▶ _TASK DESCRIPTION_
Each line below that contains "computer" should be counted; give the total alone.

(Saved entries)
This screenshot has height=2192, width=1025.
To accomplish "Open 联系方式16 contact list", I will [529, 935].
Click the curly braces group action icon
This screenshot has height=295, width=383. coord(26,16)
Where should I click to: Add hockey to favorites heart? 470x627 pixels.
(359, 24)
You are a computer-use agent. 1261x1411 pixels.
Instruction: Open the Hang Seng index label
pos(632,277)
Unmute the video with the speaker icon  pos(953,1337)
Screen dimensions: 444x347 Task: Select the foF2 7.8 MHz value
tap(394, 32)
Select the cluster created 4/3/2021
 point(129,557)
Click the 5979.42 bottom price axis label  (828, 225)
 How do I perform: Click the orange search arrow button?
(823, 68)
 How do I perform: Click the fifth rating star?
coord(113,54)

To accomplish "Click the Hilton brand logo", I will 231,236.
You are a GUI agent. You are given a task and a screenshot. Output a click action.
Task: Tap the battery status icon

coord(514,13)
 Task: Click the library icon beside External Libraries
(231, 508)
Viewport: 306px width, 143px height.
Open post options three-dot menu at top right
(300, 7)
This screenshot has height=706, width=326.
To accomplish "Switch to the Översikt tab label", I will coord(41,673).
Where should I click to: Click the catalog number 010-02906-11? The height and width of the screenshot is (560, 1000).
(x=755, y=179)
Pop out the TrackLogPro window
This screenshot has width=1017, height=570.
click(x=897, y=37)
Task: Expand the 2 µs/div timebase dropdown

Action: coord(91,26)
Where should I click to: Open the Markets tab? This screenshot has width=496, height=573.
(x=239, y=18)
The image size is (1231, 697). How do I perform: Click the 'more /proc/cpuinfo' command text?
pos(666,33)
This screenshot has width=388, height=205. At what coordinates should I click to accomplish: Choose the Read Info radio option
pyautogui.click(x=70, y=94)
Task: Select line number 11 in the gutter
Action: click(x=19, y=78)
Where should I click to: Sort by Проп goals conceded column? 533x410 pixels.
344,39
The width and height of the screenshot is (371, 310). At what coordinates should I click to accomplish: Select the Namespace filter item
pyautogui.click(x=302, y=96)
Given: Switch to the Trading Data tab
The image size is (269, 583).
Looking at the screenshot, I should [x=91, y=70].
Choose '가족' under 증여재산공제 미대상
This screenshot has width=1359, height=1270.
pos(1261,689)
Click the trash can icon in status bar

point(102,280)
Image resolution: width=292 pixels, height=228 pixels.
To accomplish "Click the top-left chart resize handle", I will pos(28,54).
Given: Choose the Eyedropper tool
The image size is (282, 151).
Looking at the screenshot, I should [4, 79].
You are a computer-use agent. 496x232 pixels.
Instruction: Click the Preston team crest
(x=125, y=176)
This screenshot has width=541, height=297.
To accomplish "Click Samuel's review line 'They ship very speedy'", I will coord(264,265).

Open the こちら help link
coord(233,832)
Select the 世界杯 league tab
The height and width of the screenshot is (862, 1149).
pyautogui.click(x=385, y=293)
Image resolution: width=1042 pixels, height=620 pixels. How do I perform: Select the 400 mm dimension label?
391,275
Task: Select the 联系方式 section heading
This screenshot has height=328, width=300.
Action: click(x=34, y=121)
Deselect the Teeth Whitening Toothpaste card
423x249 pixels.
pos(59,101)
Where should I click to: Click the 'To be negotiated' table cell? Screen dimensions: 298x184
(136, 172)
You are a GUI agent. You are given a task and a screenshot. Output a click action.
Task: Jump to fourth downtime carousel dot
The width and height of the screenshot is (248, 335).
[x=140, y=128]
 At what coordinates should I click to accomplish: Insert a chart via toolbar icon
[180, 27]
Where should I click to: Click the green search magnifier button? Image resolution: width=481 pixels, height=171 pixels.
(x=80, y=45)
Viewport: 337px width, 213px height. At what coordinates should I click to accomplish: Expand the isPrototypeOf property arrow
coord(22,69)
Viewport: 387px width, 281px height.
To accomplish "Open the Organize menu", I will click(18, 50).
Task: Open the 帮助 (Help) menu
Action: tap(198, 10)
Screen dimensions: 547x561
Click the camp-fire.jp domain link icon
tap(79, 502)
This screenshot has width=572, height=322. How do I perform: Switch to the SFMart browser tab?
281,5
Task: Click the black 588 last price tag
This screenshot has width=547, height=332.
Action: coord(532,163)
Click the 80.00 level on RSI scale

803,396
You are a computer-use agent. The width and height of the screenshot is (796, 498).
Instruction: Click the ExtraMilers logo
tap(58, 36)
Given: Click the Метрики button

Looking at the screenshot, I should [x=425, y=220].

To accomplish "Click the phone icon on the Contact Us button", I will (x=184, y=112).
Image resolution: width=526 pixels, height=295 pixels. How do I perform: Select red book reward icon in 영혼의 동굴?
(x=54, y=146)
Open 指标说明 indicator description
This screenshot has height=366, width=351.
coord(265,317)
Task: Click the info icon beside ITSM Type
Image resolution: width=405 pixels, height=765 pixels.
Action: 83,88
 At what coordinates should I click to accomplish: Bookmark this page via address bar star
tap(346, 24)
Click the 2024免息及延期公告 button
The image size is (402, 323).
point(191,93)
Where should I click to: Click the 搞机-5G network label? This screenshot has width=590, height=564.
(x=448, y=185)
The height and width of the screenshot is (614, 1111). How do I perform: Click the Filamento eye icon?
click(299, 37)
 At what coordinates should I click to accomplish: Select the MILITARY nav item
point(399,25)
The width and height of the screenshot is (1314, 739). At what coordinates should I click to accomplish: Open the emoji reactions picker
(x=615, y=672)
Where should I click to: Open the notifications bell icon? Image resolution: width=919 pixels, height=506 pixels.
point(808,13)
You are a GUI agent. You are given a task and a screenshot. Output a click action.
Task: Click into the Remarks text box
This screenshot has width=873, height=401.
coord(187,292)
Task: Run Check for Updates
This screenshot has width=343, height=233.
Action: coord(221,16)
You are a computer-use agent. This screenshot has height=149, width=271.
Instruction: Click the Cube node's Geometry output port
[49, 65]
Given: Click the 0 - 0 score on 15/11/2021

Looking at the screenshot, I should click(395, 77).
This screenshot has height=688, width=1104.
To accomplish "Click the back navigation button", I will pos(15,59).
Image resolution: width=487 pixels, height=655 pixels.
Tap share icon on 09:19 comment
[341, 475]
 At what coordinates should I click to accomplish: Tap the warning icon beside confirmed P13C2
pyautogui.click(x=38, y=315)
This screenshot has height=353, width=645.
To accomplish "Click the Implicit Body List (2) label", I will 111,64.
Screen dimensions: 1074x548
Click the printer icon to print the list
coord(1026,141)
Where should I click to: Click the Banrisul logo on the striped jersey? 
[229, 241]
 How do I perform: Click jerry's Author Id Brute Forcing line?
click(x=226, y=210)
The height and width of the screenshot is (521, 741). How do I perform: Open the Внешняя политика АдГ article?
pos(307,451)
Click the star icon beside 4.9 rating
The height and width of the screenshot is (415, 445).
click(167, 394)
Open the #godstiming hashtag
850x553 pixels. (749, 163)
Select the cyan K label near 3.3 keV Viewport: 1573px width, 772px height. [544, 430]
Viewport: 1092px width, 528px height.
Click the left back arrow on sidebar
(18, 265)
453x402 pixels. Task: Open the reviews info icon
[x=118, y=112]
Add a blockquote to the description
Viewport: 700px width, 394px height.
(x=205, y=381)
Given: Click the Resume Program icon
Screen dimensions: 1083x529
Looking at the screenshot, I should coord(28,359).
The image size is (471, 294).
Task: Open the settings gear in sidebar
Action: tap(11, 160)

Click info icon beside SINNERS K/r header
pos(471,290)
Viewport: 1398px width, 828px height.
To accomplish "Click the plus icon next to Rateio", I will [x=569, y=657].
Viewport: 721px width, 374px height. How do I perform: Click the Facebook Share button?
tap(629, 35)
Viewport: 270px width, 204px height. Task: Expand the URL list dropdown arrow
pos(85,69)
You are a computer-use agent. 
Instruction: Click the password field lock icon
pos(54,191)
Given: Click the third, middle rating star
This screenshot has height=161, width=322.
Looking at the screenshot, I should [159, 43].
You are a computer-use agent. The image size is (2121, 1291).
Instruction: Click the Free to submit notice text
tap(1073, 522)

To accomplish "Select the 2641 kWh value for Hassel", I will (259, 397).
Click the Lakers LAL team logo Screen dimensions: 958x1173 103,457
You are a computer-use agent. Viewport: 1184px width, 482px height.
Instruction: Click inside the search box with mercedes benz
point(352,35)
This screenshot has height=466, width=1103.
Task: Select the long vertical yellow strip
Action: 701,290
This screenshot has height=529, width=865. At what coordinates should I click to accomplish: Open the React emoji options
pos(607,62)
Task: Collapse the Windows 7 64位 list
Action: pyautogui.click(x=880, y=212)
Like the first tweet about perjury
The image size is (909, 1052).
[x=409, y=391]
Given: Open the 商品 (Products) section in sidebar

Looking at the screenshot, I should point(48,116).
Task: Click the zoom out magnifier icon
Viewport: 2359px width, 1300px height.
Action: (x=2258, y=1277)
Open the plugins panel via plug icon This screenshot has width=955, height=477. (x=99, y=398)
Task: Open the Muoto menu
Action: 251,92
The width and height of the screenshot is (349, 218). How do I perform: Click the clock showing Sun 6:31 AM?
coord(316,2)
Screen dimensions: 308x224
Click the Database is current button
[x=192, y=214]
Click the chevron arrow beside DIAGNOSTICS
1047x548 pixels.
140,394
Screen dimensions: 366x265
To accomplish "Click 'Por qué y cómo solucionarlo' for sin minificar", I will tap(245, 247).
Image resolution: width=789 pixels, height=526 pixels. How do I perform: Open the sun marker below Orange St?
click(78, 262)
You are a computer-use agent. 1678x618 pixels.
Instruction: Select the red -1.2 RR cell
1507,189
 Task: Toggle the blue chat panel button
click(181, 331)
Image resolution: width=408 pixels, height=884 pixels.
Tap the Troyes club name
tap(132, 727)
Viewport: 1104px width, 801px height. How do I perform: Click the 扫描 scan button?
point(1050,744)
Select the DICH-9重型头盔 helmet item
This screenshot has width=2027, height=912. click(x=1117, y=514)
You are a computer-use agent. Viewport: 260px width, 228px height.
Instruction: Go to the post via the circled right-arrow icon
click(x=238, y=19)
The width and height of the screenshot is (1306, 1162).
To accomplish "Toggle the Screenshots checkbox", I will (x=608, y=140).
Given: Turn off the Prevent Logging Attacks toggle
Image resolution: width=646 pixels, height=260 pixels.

▶ _YOUR RESPONSE_
9